• What you need to do: Set out the lines of the material below as a numbered list, skipping blank lines and leaving out the pictures.

• Data lines:
####################

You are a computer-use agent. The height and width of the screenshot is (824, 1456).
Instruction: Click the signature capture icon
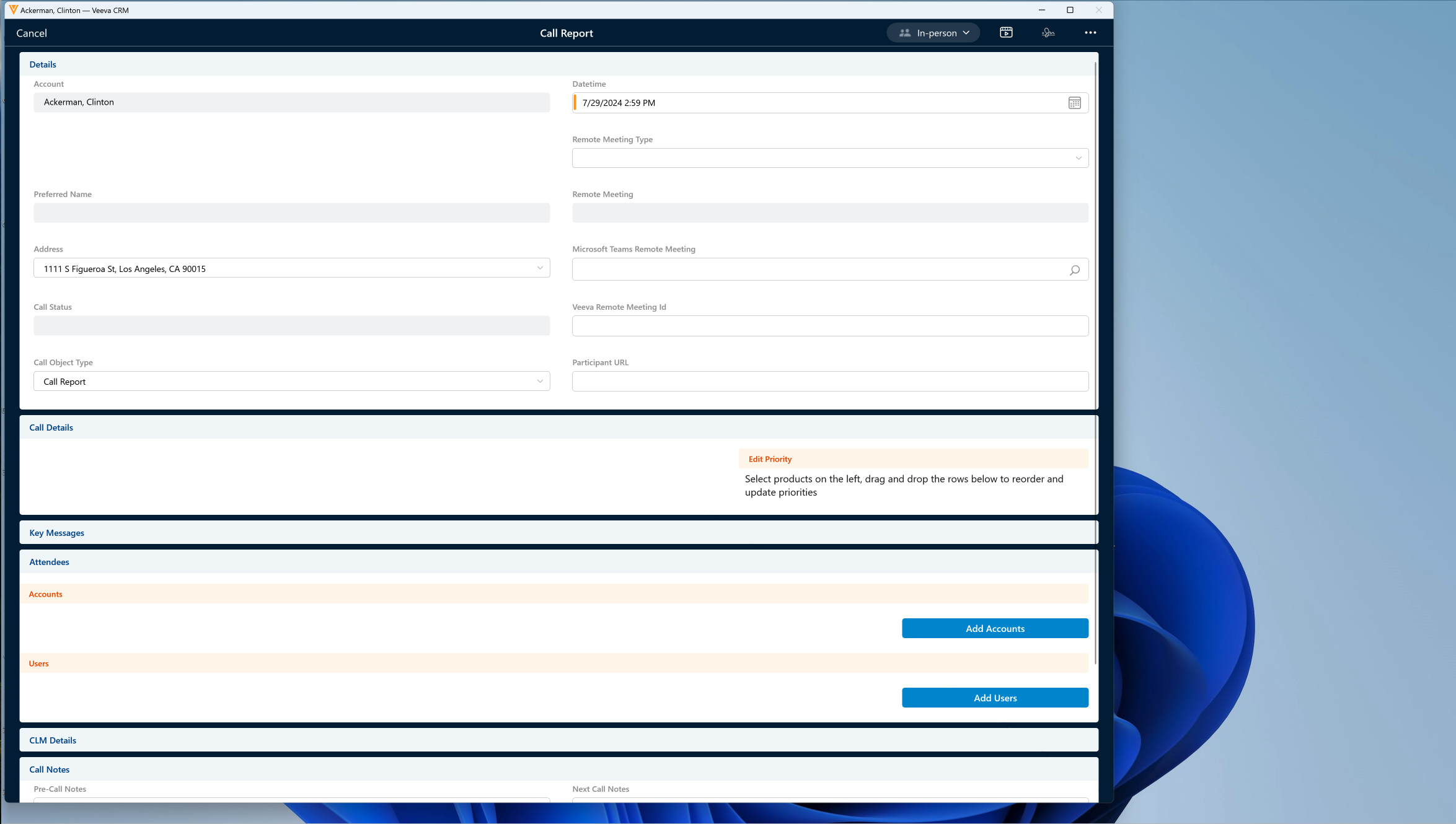[x=1048, y=33]
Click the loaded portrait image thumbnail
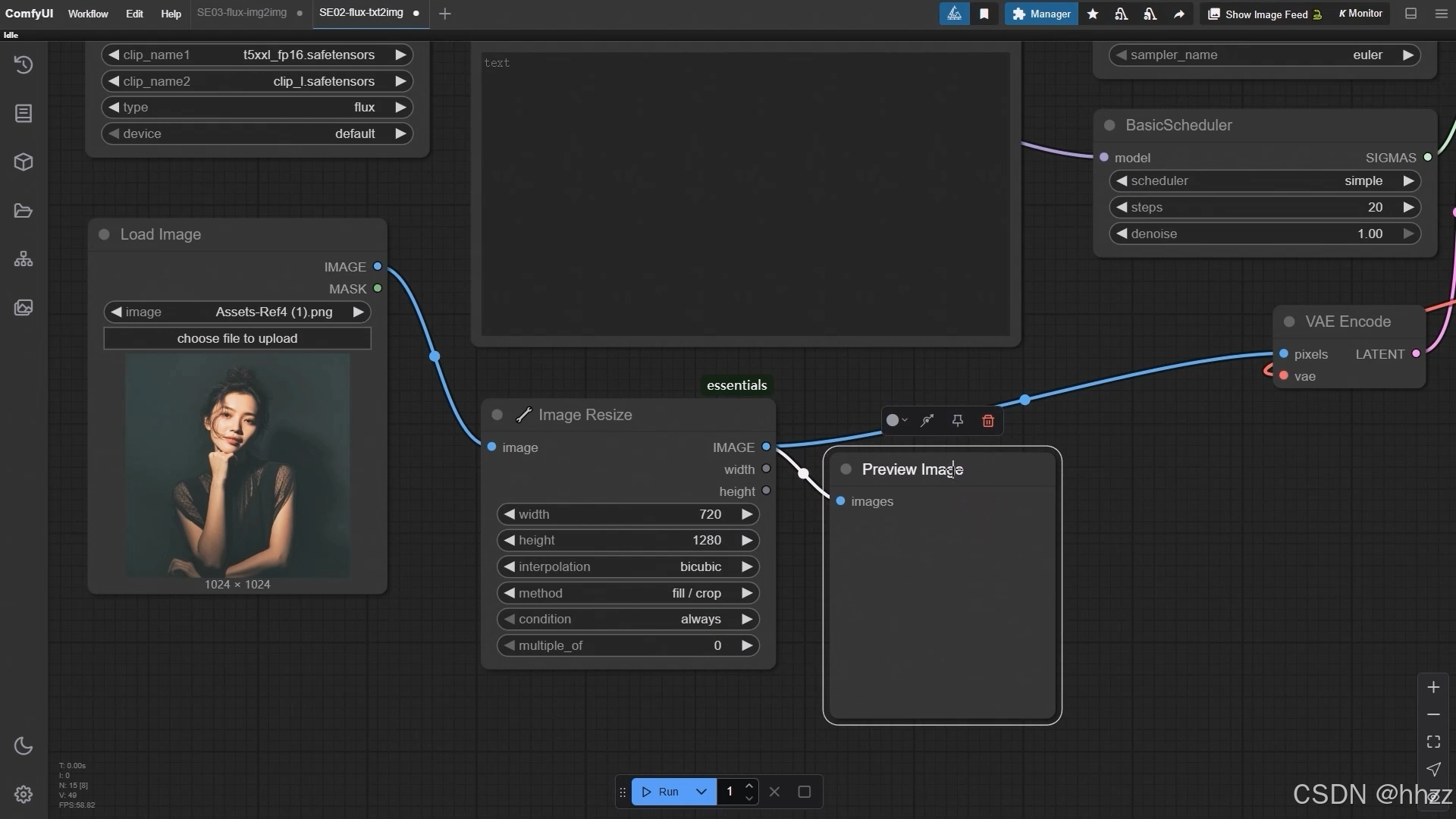Image resolution: width=1456 pixels, height=819 pixels. (237, 466)
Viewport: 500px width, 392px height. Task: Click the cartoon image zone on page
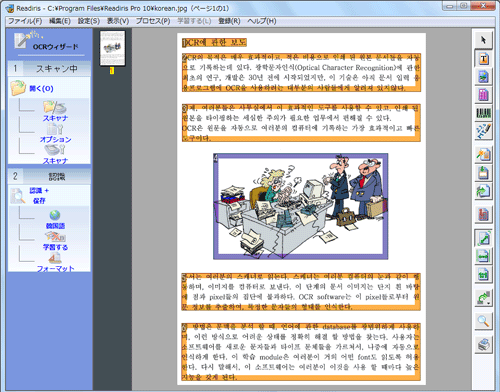(300, 206)
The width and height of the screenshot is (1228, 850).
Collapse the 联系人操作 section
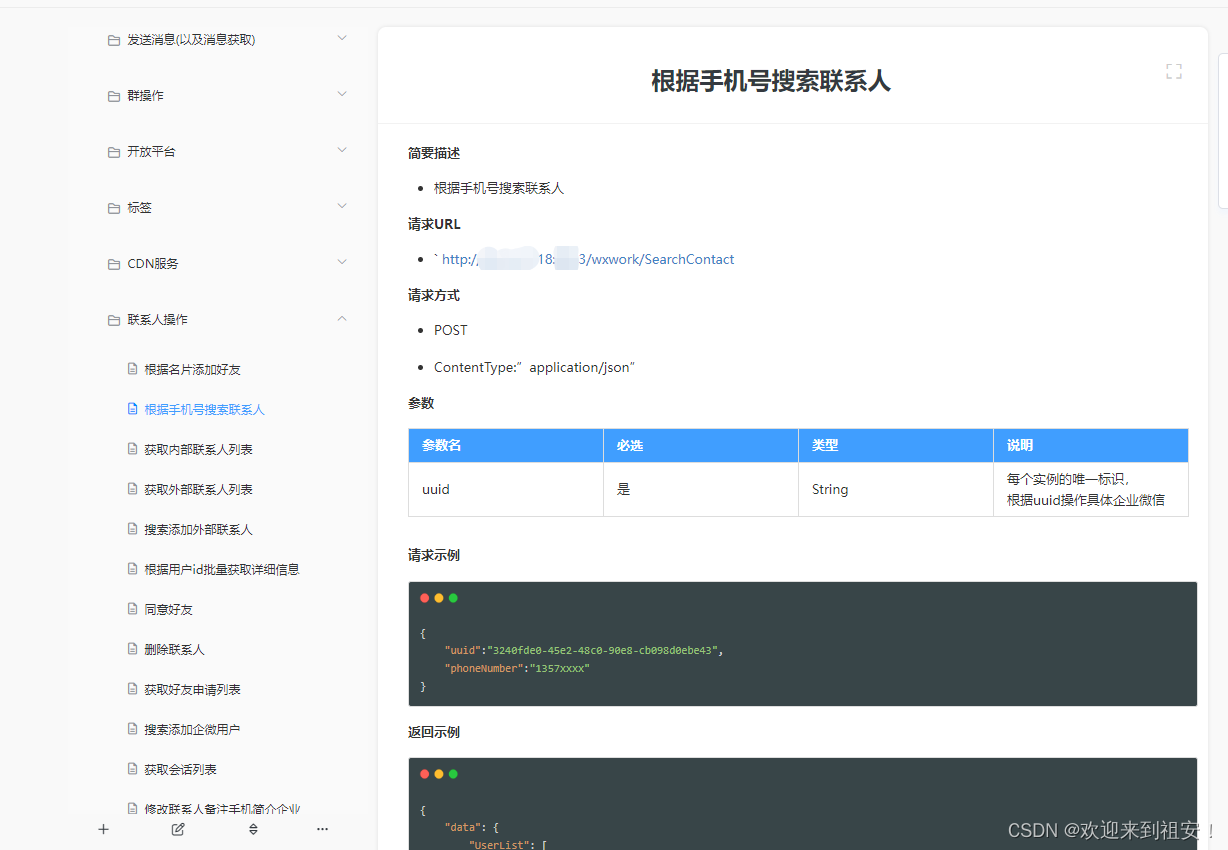pyautogui.click(x=342, y=318)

####################

• Response to this exercise:
1. You are a computer-use agent. The height and width of the screenshot is (824, 1456).
2. Instruction: Click the signature capture icon
3. [x=1048, y=33]
4. Click the loaded portrait image thumbnail
5. Image resolution: width=1456 pixels, height=819 pixels. (237, 466)
6. Viewport: 500px width, 392px height. Task: Click the cartoon image zone on page
7. (300, 206)
8. The width and height of the screenshot is (1228, 850).
9. Collapse the 联系人操作 section
10. pyautogui.click(x=342, y=318)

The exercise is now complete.